### Work item
Your output should be the listing itself, repeated exactly.

* * *

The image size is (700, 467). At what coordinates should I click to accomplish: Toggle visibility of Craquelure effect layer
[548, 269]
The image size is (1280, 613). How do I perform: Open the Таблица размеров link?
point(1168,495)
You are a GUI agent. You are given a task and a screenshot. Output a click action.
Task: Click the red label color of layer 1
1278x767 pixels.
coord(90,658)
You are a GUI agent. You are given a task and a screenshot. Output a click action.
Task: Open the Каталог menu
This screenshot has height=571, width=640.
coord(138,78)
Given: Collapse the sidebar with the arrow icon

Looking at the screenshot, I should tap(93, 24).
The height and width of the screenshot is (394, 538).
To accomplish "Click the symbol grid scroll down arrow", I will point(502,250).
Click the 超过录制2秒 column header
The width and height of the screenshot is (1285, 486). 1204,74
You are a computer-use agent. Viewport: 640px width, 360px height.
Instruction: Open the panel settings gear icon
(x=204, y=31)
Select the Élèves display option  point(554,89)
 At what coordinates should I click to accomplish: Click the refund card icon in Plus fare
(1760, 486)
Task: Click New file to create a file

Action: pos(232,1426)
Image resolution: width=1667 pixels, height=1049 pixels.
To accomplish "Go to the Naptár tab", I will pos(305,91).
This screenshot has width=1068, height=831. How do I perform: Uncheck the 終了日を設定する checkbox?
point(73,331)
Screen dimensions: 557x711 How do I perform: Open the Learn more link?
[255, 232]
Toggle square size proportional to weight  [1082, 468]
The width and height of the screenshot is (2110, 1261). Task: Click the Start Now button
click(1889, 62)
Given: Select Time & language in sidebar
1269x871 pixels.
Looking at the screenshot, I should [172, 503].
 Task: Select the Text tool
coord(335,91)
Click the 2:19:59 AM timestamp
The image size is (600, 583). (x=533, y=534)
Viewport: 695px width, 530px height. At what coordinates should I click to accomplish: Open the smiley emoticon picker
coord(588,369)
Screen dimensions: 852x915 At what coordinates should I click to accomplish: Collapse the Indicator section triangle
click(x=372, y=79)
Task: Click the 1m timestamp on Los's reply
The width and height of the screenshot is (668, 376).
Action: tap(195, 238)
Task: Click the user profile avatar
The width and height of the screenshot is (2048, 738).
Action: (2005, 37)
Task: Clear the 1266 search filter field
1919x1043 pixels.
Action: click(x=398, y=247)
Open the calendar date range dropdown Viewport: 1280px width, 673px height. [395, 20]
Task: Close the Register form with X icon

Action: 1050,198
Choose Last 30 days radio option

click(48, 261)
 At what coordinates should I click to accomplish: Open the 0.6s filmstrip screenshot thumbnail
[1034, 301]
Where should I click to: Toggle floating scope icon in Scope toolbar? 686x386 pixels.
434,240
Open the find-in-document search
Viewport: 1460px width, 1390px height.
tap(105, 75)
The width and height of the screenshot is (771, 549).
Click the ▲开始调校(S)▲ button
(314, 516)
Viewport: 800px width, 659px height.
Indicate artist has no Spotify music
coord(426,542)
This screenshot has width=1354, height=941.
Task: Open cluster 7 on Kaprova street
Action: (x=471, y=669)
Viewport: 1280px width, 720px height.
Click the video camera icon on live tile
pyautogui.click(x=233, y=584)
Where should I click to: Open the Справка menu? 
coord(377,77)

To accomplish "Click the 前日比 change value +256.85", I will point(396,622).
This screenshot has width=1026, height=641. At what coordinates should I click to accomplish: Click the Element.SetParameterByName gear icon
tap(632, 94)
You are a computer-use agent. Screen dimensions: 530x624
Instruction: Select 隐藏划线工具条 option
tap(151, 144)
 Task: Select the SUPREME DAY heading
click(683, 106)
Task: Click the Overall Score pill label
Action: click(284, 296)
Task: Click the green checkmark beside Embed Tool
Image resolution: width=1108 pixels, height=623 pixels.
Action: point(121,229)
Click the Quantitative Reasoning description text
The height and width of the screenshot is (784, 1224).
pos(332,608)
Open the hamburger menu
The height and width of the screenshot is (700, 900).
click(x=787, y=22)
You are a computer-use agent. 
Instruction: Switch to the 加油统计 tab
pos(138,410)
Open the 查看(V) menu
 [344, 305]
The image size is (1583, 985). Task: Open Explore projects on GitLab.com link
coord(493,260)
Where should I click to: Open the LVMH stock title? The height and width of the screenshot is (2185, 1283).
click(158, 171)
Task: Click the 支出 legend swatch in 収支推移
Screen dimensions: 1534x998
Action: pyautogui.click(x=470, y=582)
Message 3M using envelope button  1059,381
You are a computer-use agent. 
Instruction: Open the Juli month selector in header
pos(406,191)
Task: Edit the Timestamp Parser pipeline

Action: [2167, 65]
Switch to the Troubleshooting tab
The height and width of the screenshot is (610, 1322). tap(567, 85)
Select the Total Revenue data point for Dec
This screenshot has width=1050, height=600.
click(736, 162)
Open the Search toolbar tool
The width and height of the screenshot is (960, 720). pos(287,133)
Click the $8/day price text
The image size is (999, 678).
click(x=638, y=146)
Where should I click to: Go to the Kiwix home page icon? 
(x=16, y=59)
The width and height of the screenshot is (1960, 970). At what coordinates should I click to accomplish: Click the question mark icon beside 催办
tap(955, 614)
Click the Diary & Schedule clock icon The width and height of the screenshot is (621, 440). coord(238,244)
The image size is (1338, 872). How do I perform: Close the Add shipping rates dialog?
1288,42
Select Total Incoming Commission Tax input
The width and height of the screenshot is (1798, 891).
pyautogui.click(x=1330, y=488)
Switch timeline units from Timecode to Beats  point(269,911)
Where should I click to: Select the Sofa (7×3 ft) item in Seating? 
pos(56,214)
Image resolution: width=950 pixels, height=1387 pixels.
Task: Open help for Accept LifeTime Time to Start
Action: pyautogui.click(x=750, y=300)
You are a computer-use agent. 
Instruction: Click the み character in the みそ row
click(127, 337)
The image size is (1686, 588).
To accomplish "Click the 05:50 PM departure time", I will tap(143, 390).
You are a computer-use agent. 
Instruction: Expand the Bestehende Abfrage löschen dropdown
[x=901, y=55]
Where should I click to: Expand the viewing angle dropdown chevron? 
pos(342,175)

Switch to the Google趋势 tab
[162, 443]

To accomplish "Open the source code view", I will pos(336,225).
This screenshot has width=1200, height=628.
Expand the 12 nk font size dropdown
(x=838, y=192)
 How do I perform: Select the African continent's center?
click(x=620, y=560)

* * *

### Exercise result
The image size is (700, 467). At what coordinates should I click to accomplish: Toggle visibility of Craquelure effect layer
[548, 269]
The image size is (1280, 613). How do I perform: Open the Таблица размеров link?
point(1168,495)
You are a GUI agent. You are given a task and a screenshot. Output a click action.
Task: Click the red label color of layer 1
1278x767 pixels.
coord(90,658)
You are a GUI agent. You are given a task and a screenshot. Output a click action.
Task: Open the Каталог menu
This screenshot has height=571, width=640.
coord(138,78)
Given: Collapse the sidebar with the arrow icon

Looking at the screenshot, I should tap(93, 24).
The height and width of the screenshot is (394, 538).
To accomplish "Click the symbol grid scroll down arrow", I will point(502,250).
Click the 超过录制2秒 column header
The width and height of the screenshot is (1285, 486). 1204,74
You are a computer-use agent. Viewport: 640px width, 360px height.
Instruction: Open the panel settings gear icon
(x=204, y=31)
Select the Élèves display option  point(554,89)
 At what coordinates should I click to accomplish: Click the refund card icon in Plus fare
(1760, 486)
Task: Click New file to create a file

Action: pos(232,1426)
Image resolution: width=1667 pixels, height=1049 pixels.
To accomplish "Go to the Naptár tab", I will pos(305,91).
This screenshot has width=1068, height=831. How do I perform: Uncheck the 終了日を設定する checkbox?
point(73,331)
Screen dimensions: 557x711 How do I perform: Open the Learn more link?
[255, 232]
Toggle square size proportional to weight  [1082, 468]
The width and height of the screenshot is (2110, 1261). Task: Click the Start Now button
click(1889, 62)
Given: Select Time & language in sidebar
1269x871 pixels.
Looking at the screenshot, I should [172, 503].
 Task: Select the Text tool
coord(335,91)
Click the 2:19:59 AM timestamp
The image size is (600, 583). (x=533, y=534)
Viewport: 695px width, 530px height. At what coordinates should I click to accomplish: Open the smiley emoticon picker
coord(588,369)
Screen dimensions: 852x915 At what coordinates should I click to accomplish: Collapse the Indicator section triangle
click(x=372, y=79)
Task: Click the 1m timestamp on Los's reply
The width and height of the screenshot is (668, 376).
Action: tap(195, 238)
Task: Click the user profile avatar
The width and height of the screenshot is (2048, 738).
Action: (2005, 37)
Task: Clear the 1266 search filter field
1919x1043 pixels.
Action: click(x=398, y=247)
Open the calendar date range dropdown Viewport: 1280px width, 673px height. [395, 20]
Task: Close the Register form with X icon

Action: 1050,198
Choose Last 30 days radio option

click(48, 261)
 At what coordinates should I click to accomplish: Open the 0.6s filmstrip screenshot thumbnail
[1034, 301]
Where should I click to: Toggle floating scope icon in Scope toolbar? 686x386 pixels.
434,240
Open the find-in-document search
Viewport: 1460px width, 1390px height.
tap(105, 75)
The width and height of the screenshot is (771, 549).
Click the ▲开始调校(S)▲ button
(314, 516)
Viewport: 800px width, 659px height.
Indicate artist has no Spotify music
coord(426,542)
This screenshot has width=1354, height=941.
Task: Open cluster 7 on Kaprova street
Action: (x=471, y=669)
Viewport: 1280px width, 720px height.
Click the video camera icon on live tile
pyautogui.click(x=233, y=584)
Where should I click to: Open the Справка menu? 
coord(377,77)

To accomplish "Click the 前日比 change value +256.85", I will point(396,622).
This screenshot has width=1026, height=641. At what coordinates should I click to accomplish: Click the Element.SetParameterByName gear icon
tap(632, 94)
You are a computer-use agent. Screen dimensions: 530x624
Instruction: Select 隐藏划线工具条 option
tap(151, 144)
 Task: Select the SUPREME DAY heading
click(683, 106)
Task: Click the Overall Score pill label
Action: click(284, 296)
Task: Click the green checkmark beside Embed Tool
Image resolution: width=1108 pixels, height=623 pixels.
Action: point(121,229)
Click the Quantitative Reasoning description text
The height and width of the screenshot is (784, 1224).
pos(332,608)
Open the hamburger menu
The height and width of the screenshot is (700, 900).
click(x=787, y=22)
You are a computer-use agent. 
Instruction: Switch to the 加油统计 tab
pos(138,410)
Open the 查看(V) menu
 [344, 305]
The image size is (1583, 985). Task: Open Explore projects on GitLab.com link
coord(493,260)
Where should I click to: Open the LVMH stock title? The height and width of the screenshot is (2185, 1283).
click(158, 171)
Task: Click the 支出 legend swatch in 収支推移
Screen dimensions: 1534x998
Action: pyautogui.click(x=470, y=582)
Message 3M using envelope button  1059,381
You are a computer-use agent. 
Instruction: Open the Juli month selector in header
pos(406,191)
Task: Edit the Timestamp Parser pipeline

Action: [2167, 65]
Switch to the Troubleshooting tab
The height and width of the screenshot is (610, 1322). tap(567, 85)
Select the Total Revenue data point for Dec
This screenshot has width=1050, height=600.
click(736, 162)
Open the Search toolbar tool
The width and height of the screenshot is (960, 720). pos(287,133)
Click the $8/day price text
The image size is (999, 678).
click(x=638, y=146)
Where should I click to: Go to the Kiwix home page icon? 
(x=16, y=59)
The width and height of the screenshot is (1960, 970). At what coordinates should I click to accomplish: Click the question mark icon beside 催办
tap(955, 614)
Click the Diary & Schedule clock icon The width and height of the screenshot is (621, 440). coord(238,244)
The image size is (1338, 872). How do I perform: Close the Add shipping rates dialog?
1288,42
Select Total Incoming Commission Tax input
The width and height of the screenshot is (1798, 891).
pyautogui.click(x=1330, y=488)
Switch timeline units from Timecode to Beats  point(269,911)
Where should I click to: Select the Sofa (7×3 ft) item in Seating? 
pos(56,214)
Image resolution: width=950 pixels, height=1387 pixels.
Task: Open help for Accept LifeTime Time to Start
Action: pyautogui.click(x=750, y=300)
You are a computer-use agent. 
Instruction: Click the み character in the みそ row
click(127, 337)
The image size is (1686, 588).
To accomplish "Click the 05:50 PM departure time", I will tap(143, 390).
You are a computer-use agent. 
Instruction: Expand the Bestehende Abfrage löschen dropdown
[x=901, y=55]
Where should I click to: Expand the viewing angle dropdown chevron? 
pos(342,175)

Switch to the Google趋势 tab
[162, 443]

To accomplish "Open the source code view", I will pos(336,225).
This screenshot has width=1200, height=628.
Expand the 12 nk font size dropdown
(x=838, y=192)
 How do I perform: Select the African continent's center?
click(x=620, y=560)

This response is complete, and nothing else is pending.